## Listed entries
....................

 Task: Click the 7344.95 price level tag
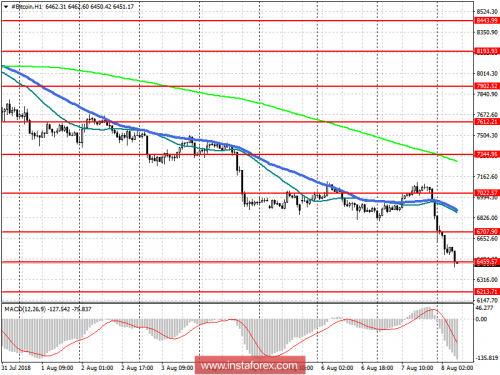pyautogui.click(x=487, y=154)
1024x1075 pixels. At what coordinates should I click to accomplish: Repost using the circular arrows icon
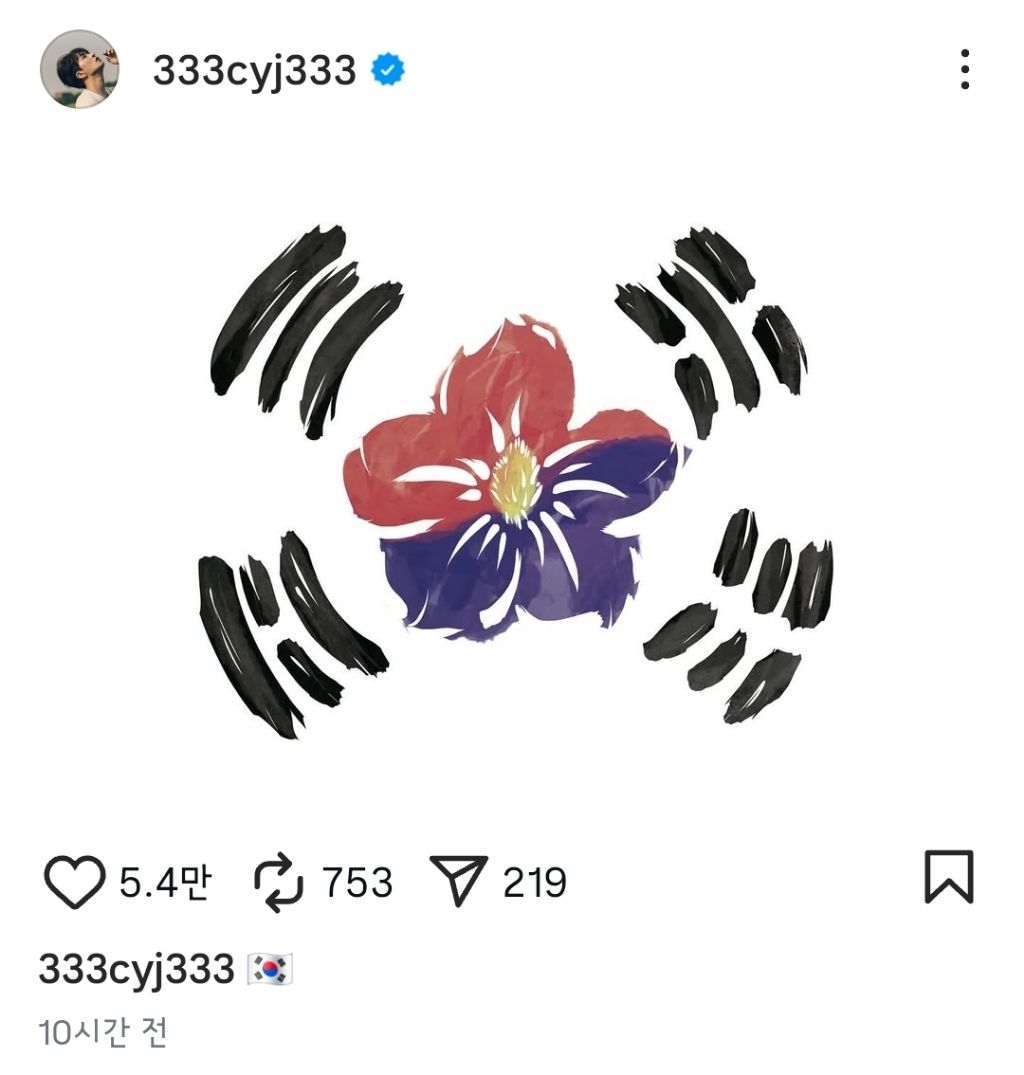pos(278,882)
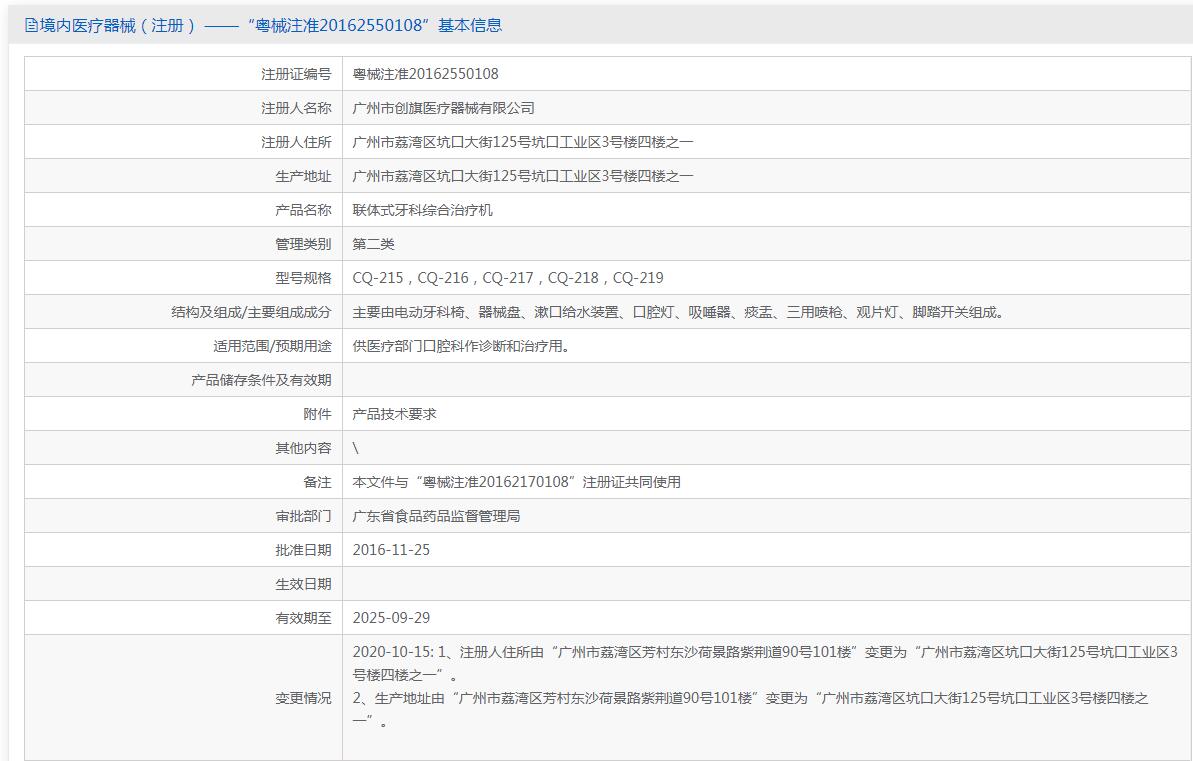Click the model list starting with CQ-215
The width and height of the screenshot is (1193, 761).
click(x=507, y=278)
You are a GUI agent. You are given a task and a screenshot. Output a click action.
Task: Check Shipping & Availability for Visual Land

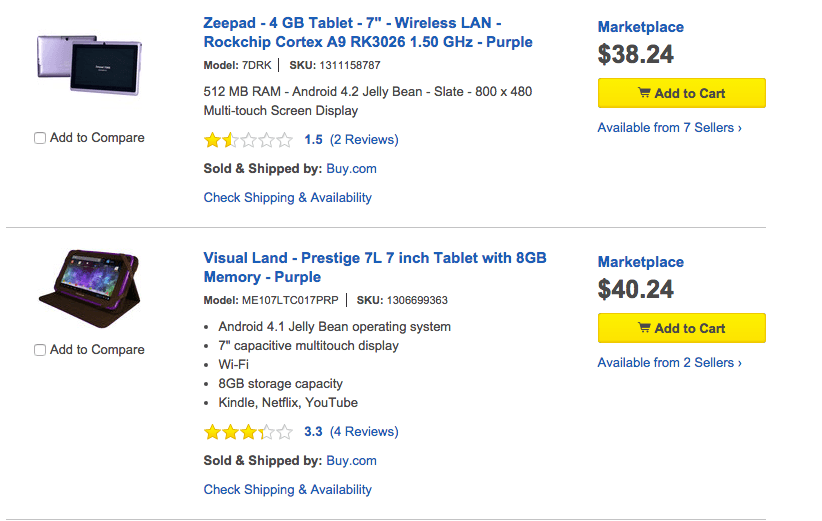pos(287,490)
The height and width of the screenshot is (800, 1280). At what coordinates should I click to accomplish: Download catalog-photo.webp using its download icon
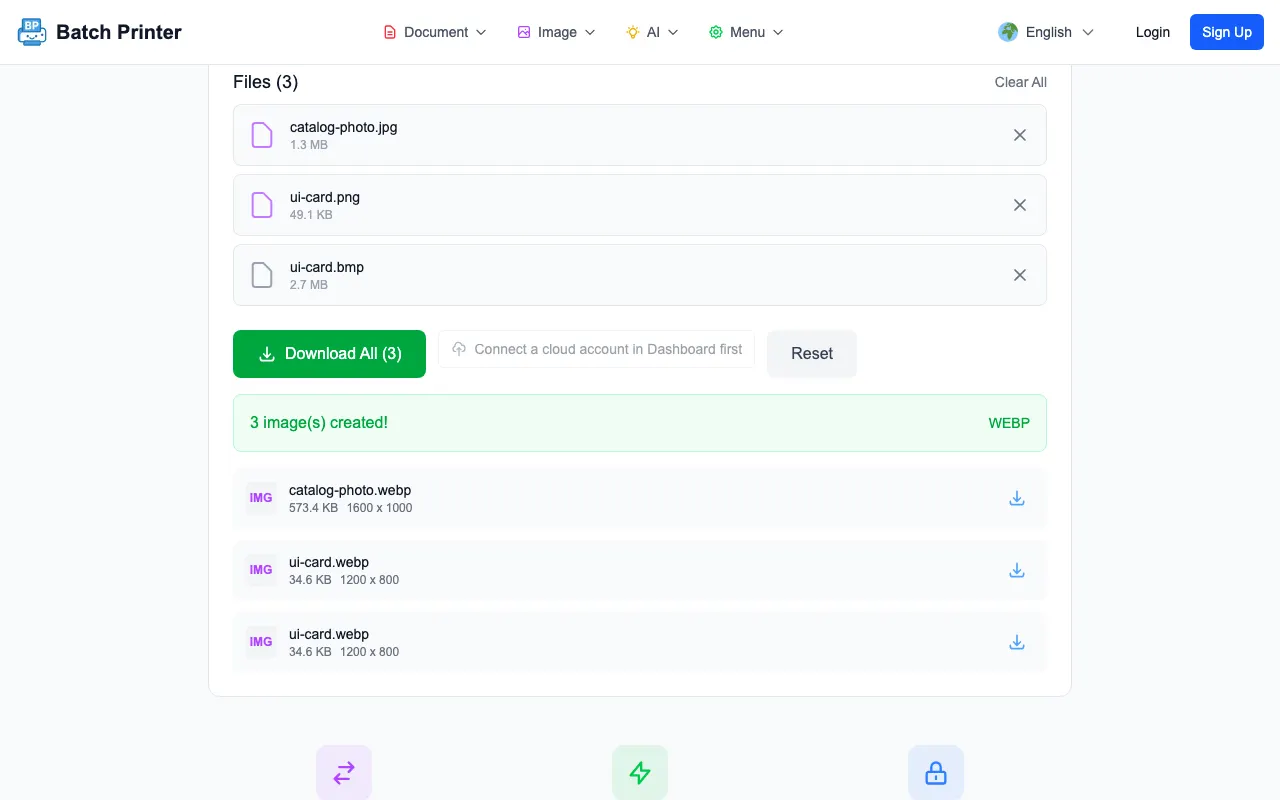pyautogui.click(x=1017, y=498)
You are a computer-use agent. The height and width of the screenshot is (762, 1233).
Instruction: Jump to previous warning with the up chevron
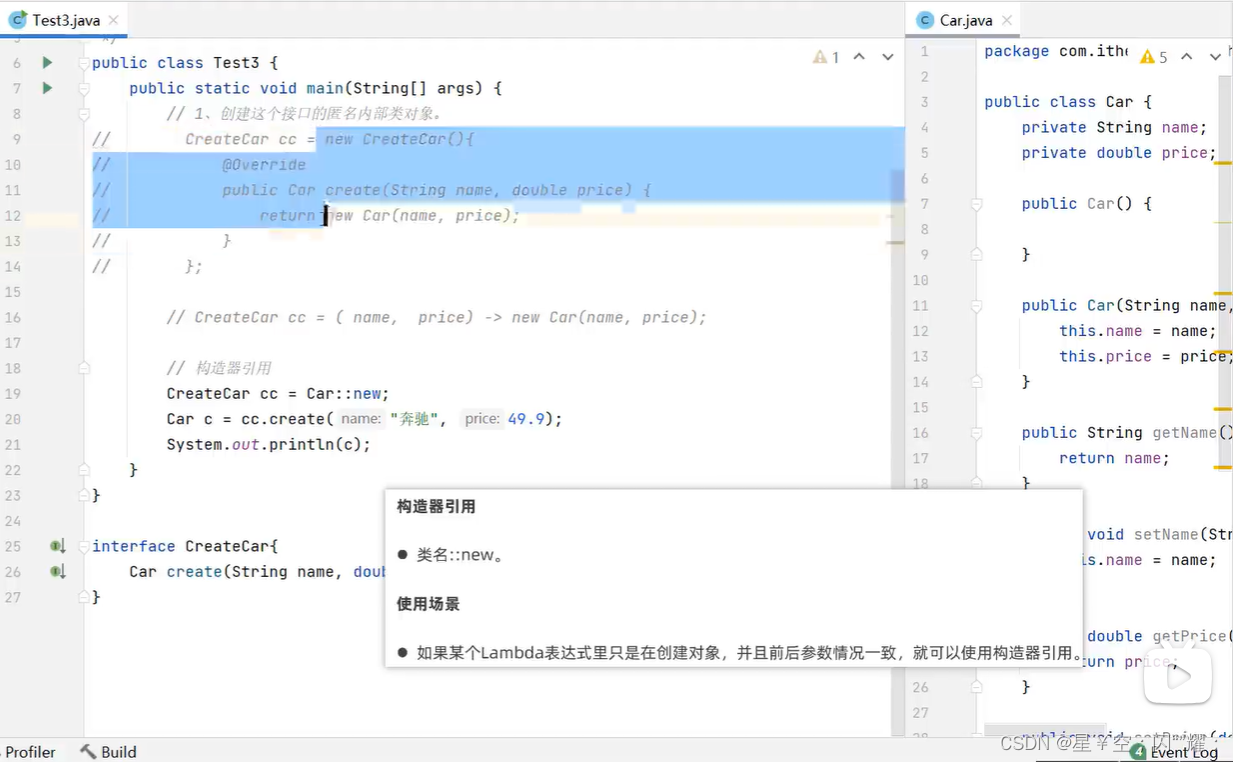click(859, 57)
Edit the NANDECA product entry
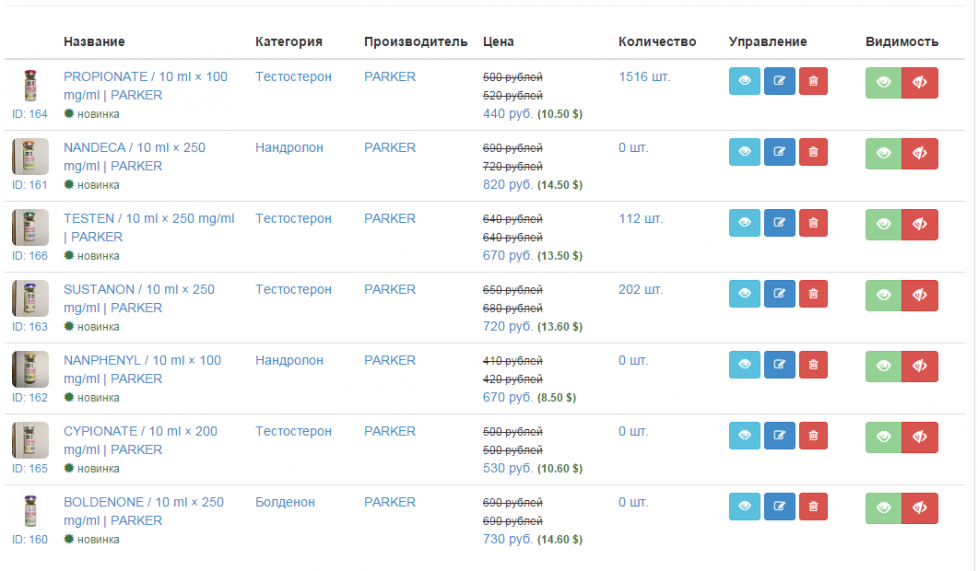This screenshot has width=978, height=571. tap(779, 153)
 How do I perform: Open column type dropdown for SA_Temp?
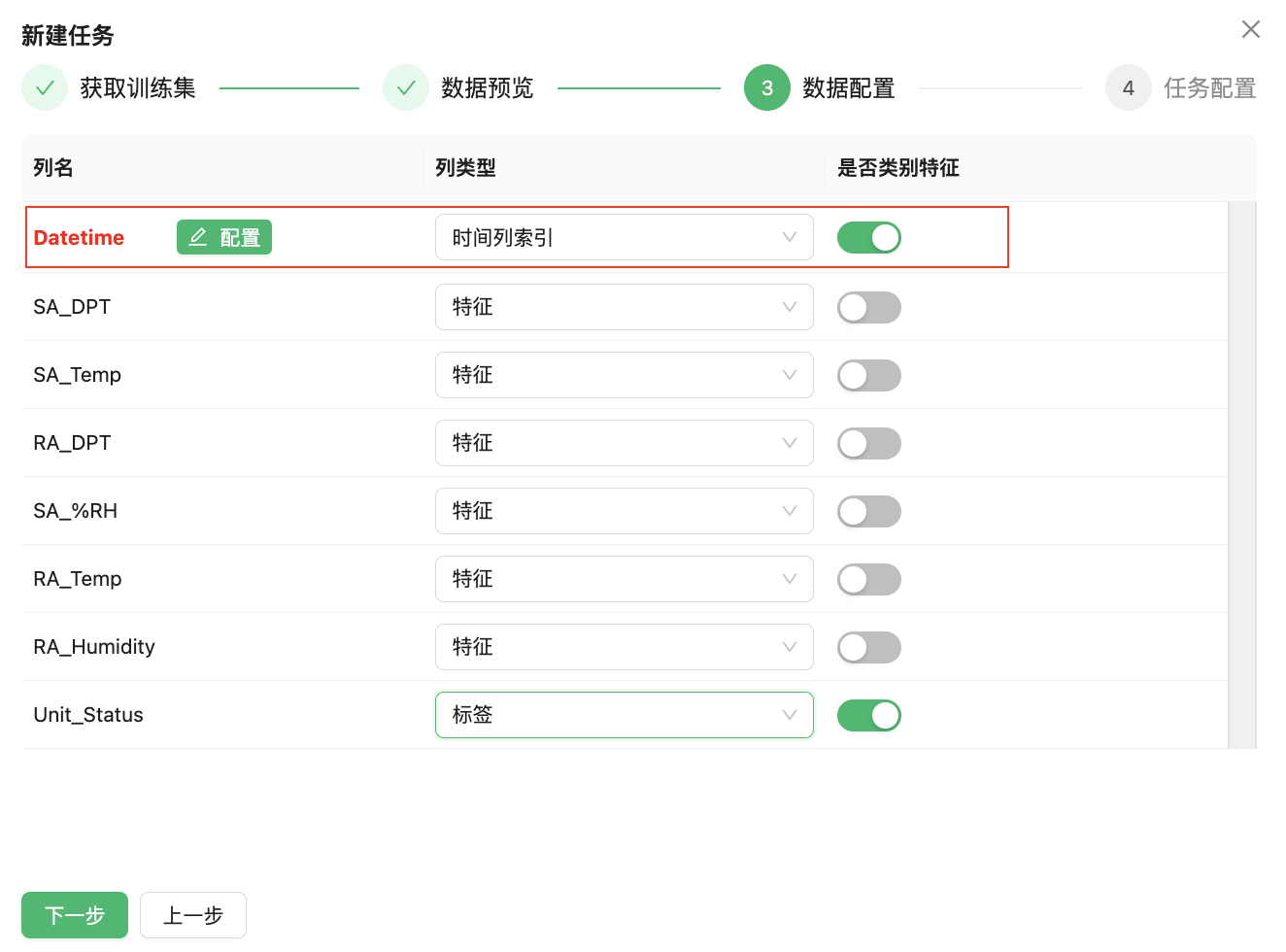(x=624, y=375)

....................

## Assignment
To answer, copy each line from the material above that has the word "agent".

## Your solution
You are a GUI agent. You are given a task and a screenshot. Output a click action.
You are a computer-use agent. The height and width of the screenshot is (762, 1233).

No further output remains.